PROBLEM STATEMENT: With the pictures removed, write out the data below exactly.
[[ EXERCISE DATA, beginning ]]
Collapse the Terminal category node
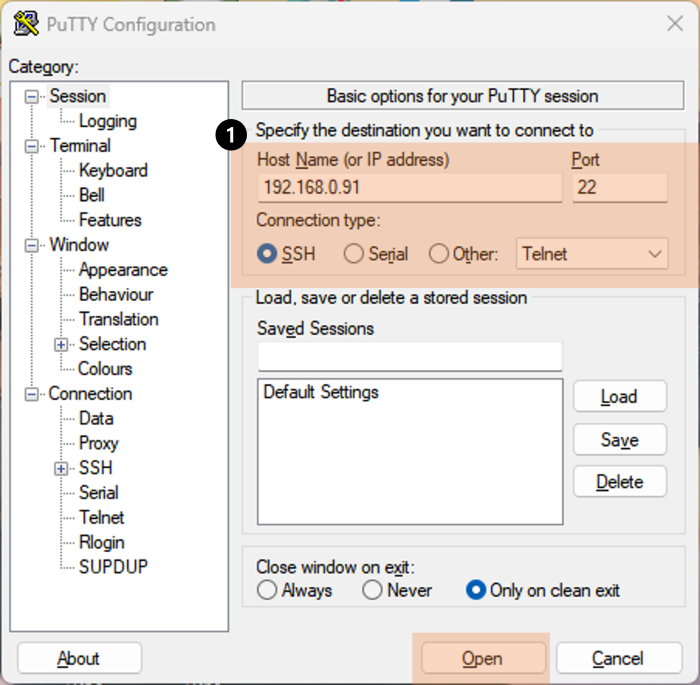pos(32,146)
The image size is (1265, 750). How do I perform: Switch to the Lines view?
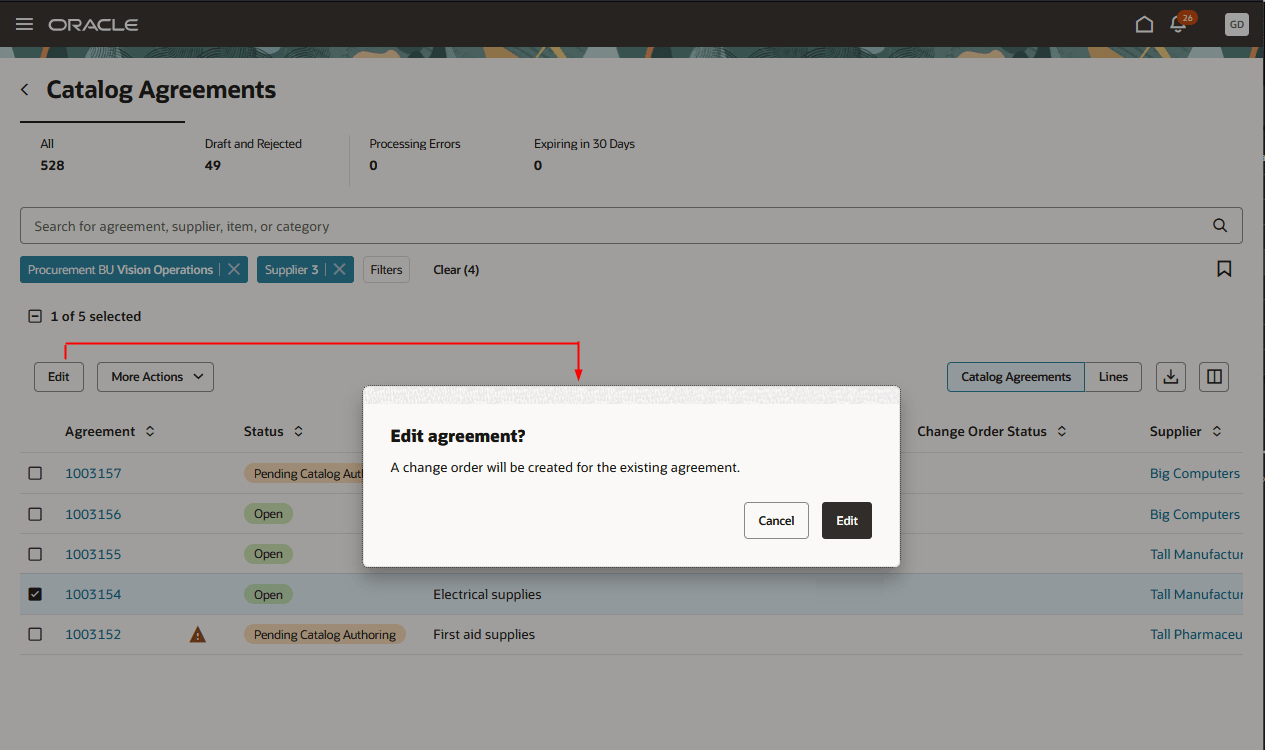[1113, 377]
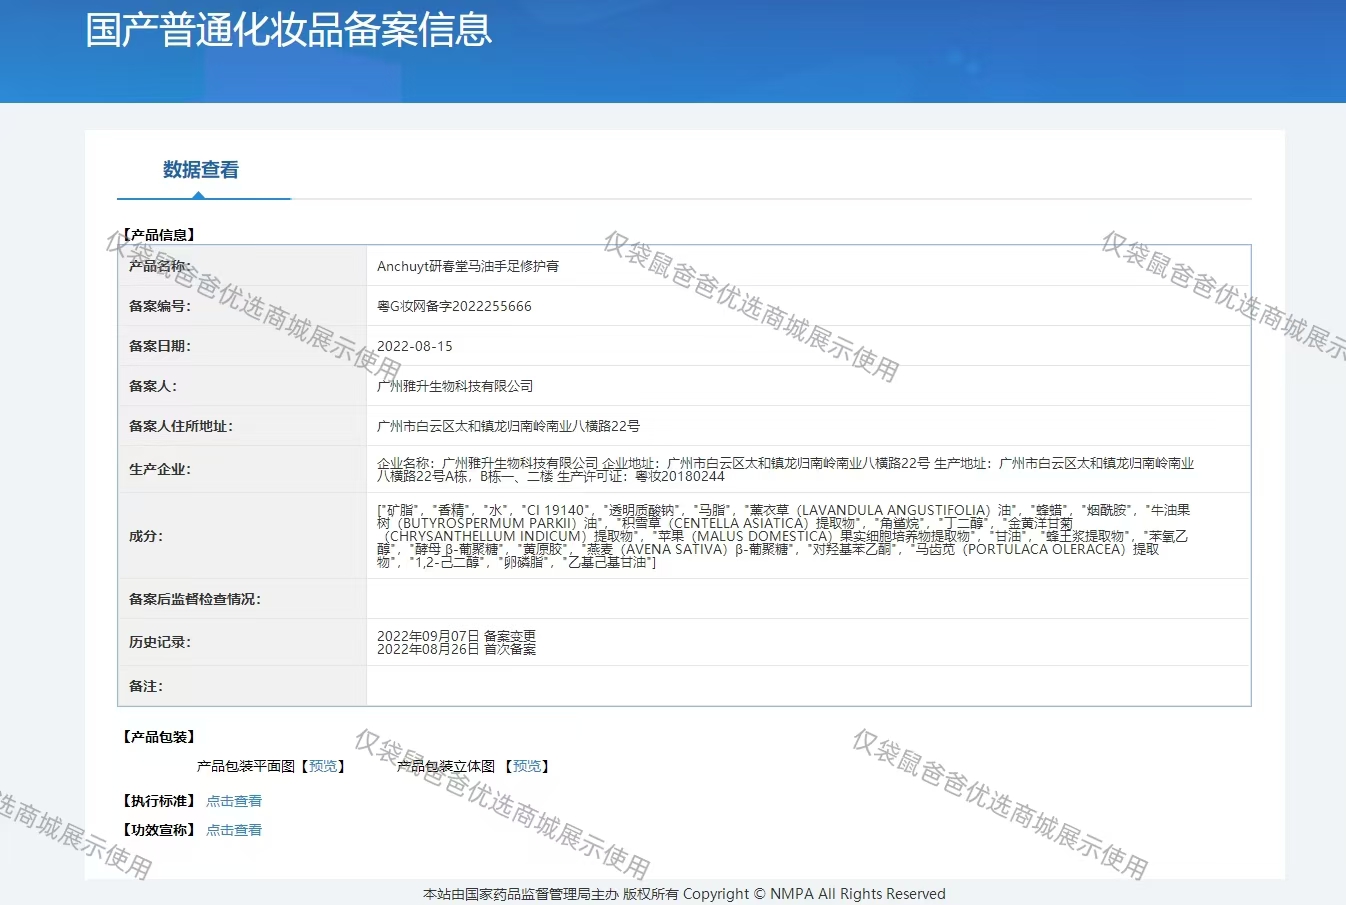Click the 2022年08月26日 首次备案 history entry
The height and width of the screenshot is (905, 1346).
point(456,649)
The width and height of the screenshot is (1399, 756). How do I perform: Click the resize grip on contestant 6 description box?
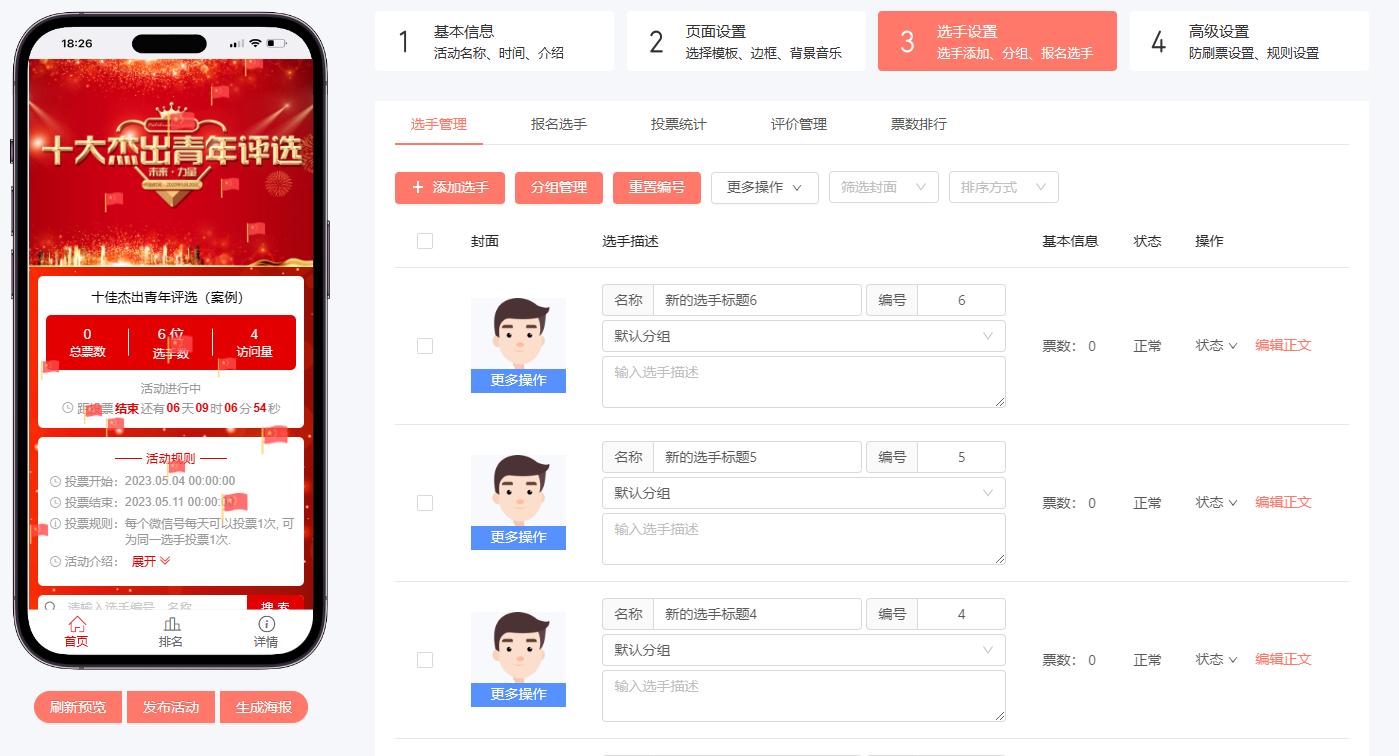coord(1000,402)
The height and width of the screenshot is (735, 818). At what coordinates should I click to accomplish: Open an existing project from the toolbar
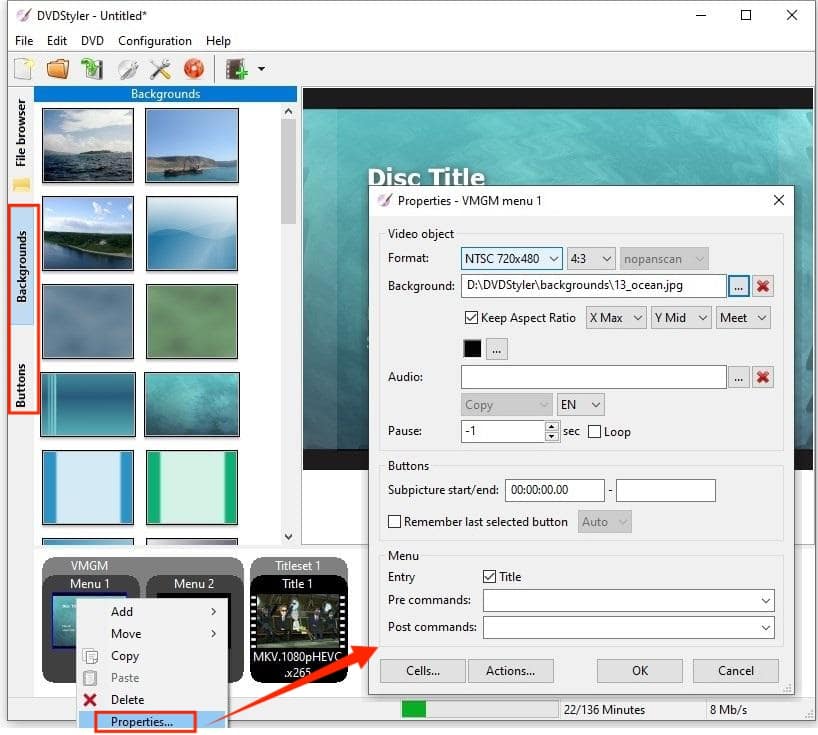pos(57,68)
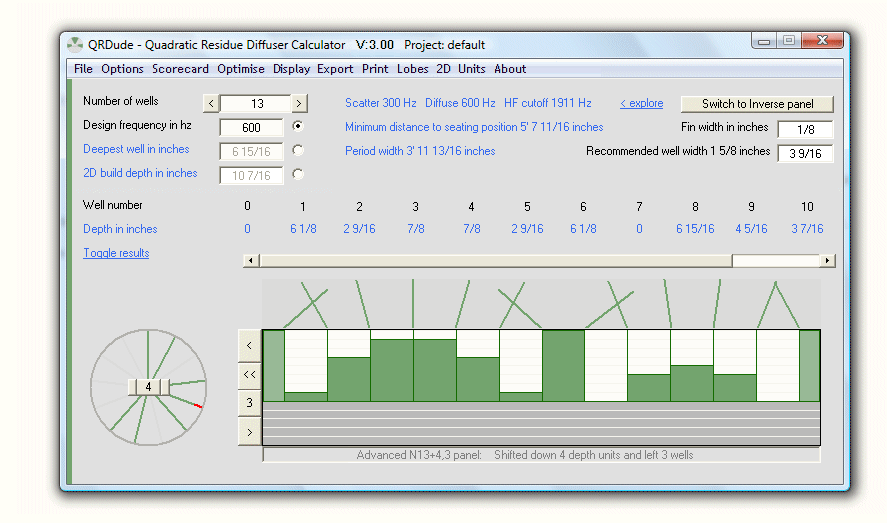The width and height of the screenshot is (887, 523).
Task: Click the Toggle results link
Action: click(x=116, y=253)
[[ EXERCISE DATA, end ]]
RESULT OF THE EXERCISE:
Collapse the Terminal category node
pos(32,146)
The image size is (1265, 750). How do I perform: Switch to the Lines view?
[1113, 377]
Click the 2022年08月26日 首次备案 history entry
The height and width of the screenshot is (905, 1346).
point(456,649)
The width and height of the screenshot is (1399, 756). How do I perform: Click the resize grip on contestant 6 description box?
coord(1000,402)
The height and width of the screenshot is (735, 818). At what coordinates should I click to accomplish: Open an existing project from the toolbar
pos(57,68)
The width and height of the screenshot is (887, 523).
Task: Click the Toggle results link
Action: click(x=116, y=253)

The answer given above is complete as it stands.